It’s as though we live to write our eulogies. We get degrees and desire storylines and unfolding fates that make sense and flow well and ultimately to write beautiful and admirable stories, but only ones that we will ever tell ourselves. We’re never actually remembered for more than who we were and who we loved and how we lived in a moment-to-moment sense. The rest — the big, overarching, milestone-kind-of-things don’t matter, and maybe they never did.

We miss the moments because we’re distracted. Distracted by the one person we search for in a crowd, fearing they’re there, even when they’re hours and states and other impossibilities away. By the someone who is always on our minds when we’re writing or creating or choosing or riding the train or falling asleep — and we behave as though they are with us, and narrate our lives by what they’d say and feel and think if they were with us, though we know we’d never know that.

There’s always one daunting task, always one to-do list that fails to include anything surrounding what we actually want to do. Not for work, not for the attention, not out of responsibility, but just because we want to be happy. Always one more step, one more move, one more great love to find before we can be happy.

But we aren’t. We don’t choose. We don’t think we deserve it. We keep searching, and we keep narrating, and we keep living as though we have a tomorrow to live out all these grand fantasies and promises to ourselves when the reality is that unless we stop today we’ll live forever on the promise of tomorrow. These are daydreams. They’re visions and hopes and issues that don’t exist. The minute you start thinking of the past or future realize that it’s only a thought of a thing, a thought that’s happening in a now. A now that we’re missing.

Tomorrow never changes us. Our moves never change us. Our relationships don’t, either. Our problems change as the things in our lives do. The issues we take are reflections of what’s wrong with us, the people we hate reflections of our insecurities. No matter how many things come and go, we take the same issues, and hate the same people for the same reasons, and never stop to realize that it’s not them that we hate, it’s the parts of us they force us to recognize.

You have to stop living for how other people will remember you. Stop living by telling yourself the story that you think other people will be happy reading. Because it’s an empty and lifeless one, and it robs you of the thing you’re most seeking when you do it. The most important thing is that you do what makes you happy — and that you understand that your happiness is your choice, and your responsibility alone. It is not a day or a job or a relationship or a change away, it’s right now. The only work to do is to remove the blocks that prevent you from living it out. The only change that has to happen is to you.

The untold millions of little moments are what matter. It’s not about having a job, it’s about having a life that you want to live.
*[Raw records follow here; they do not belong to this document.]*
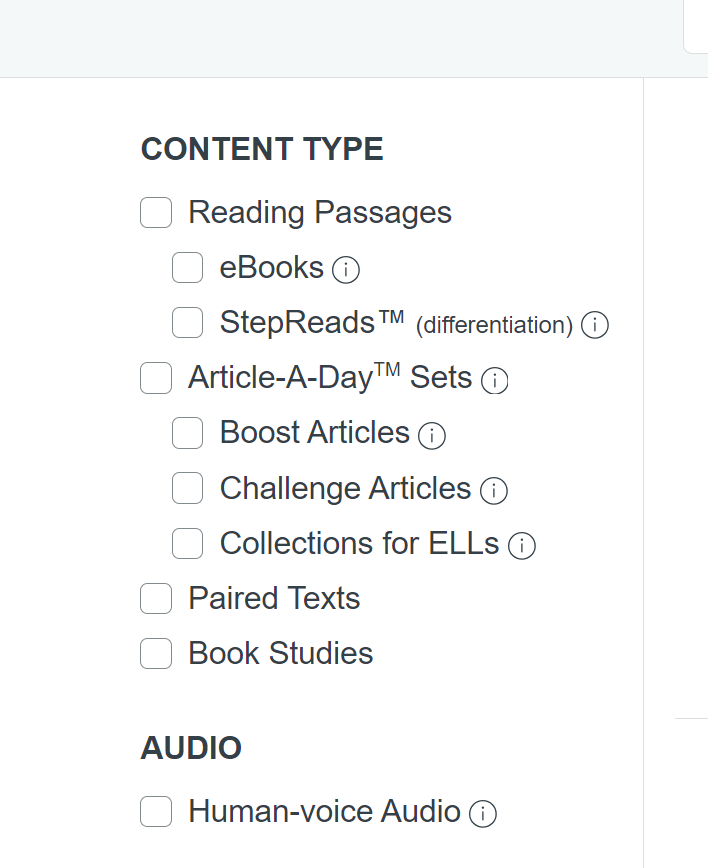
Task: Click the Paired Texts label text
Action: (273, 598)
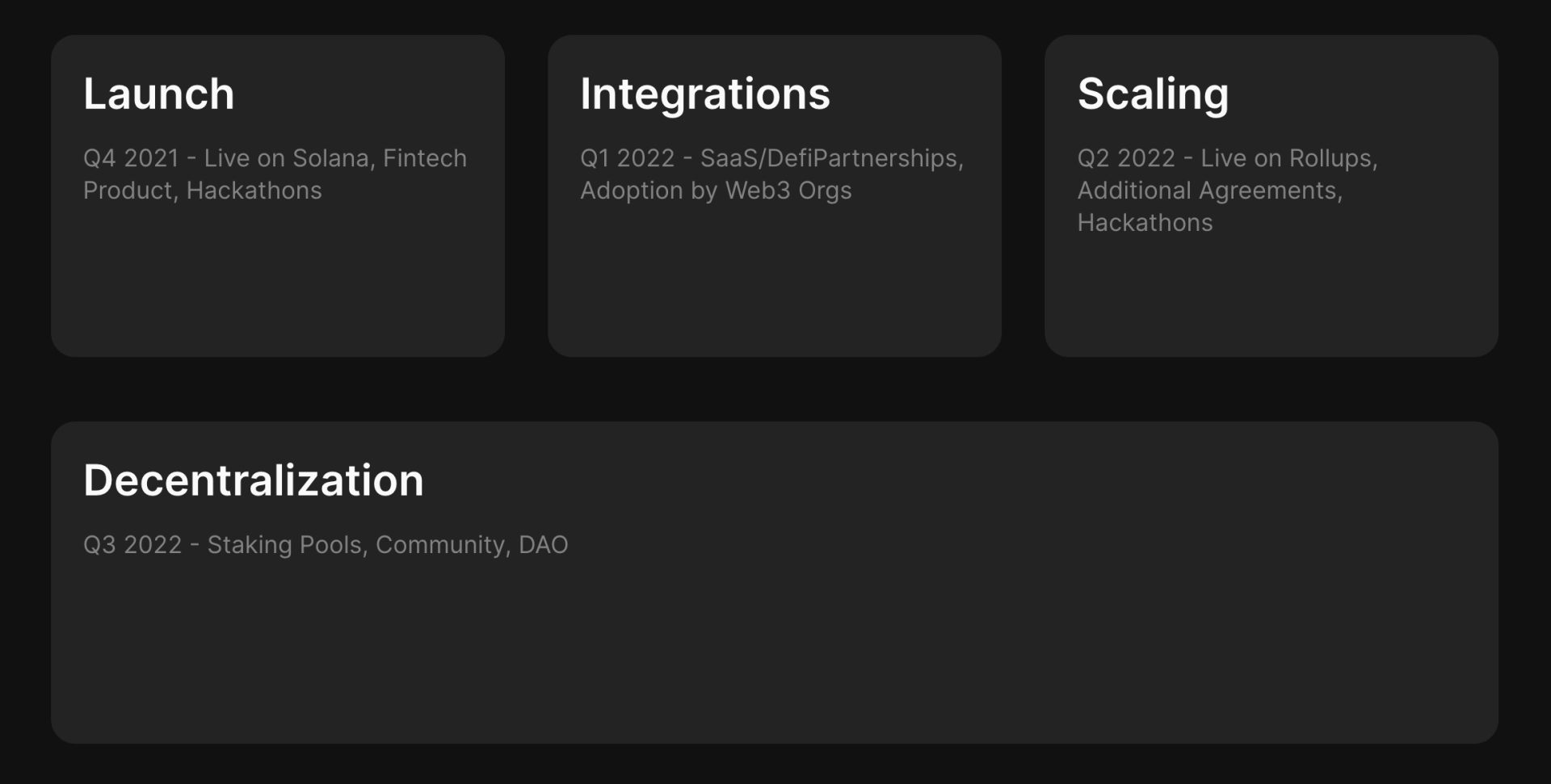Click the "Q1 2022" date text
This screenshot has height=784, width=1551.
(x=627, y=158)
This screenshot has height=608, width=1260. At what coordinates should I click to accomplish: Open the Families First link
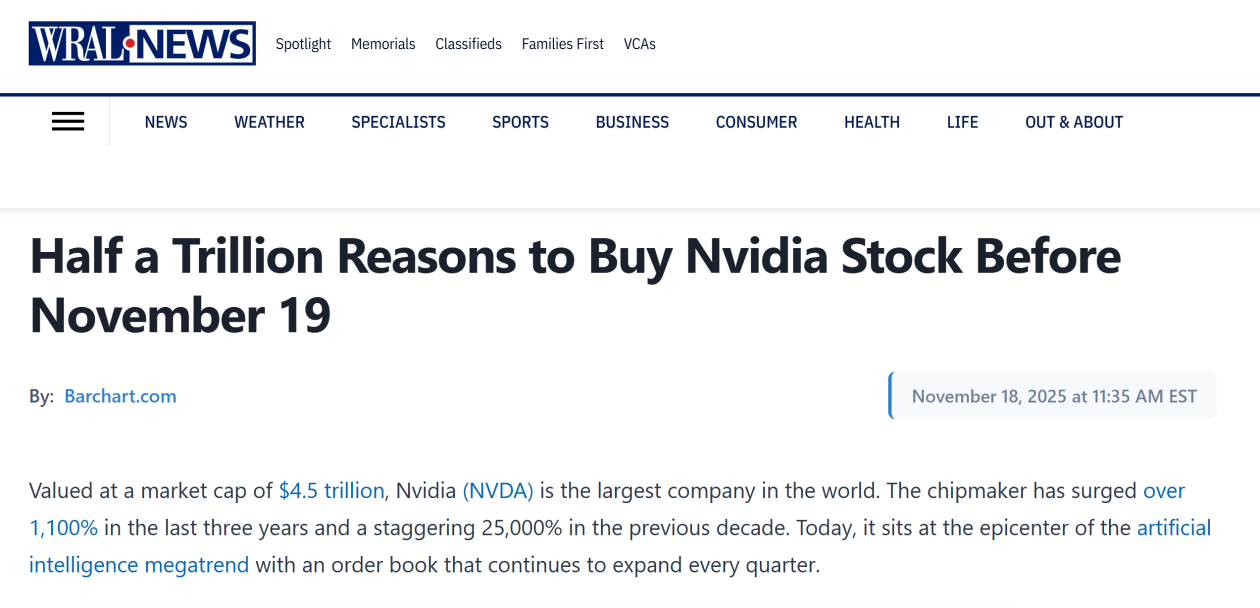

It’s not about having a degree, it’s about the nights you finally felt the opposite of loneliness. It’s not about having a relationship, it’s about being in one, and it’s not about living a life that other people can sum up comfortably, it’s about having a life wherein those millions of moments build and corroborate with one another — and you follow them — and have more. You won’t be there to hear the stories and eulogies they tell of you — you’re only here to know them now.
Samantha McConnell
Written by
Samantha McConnell  24/F
(24/F)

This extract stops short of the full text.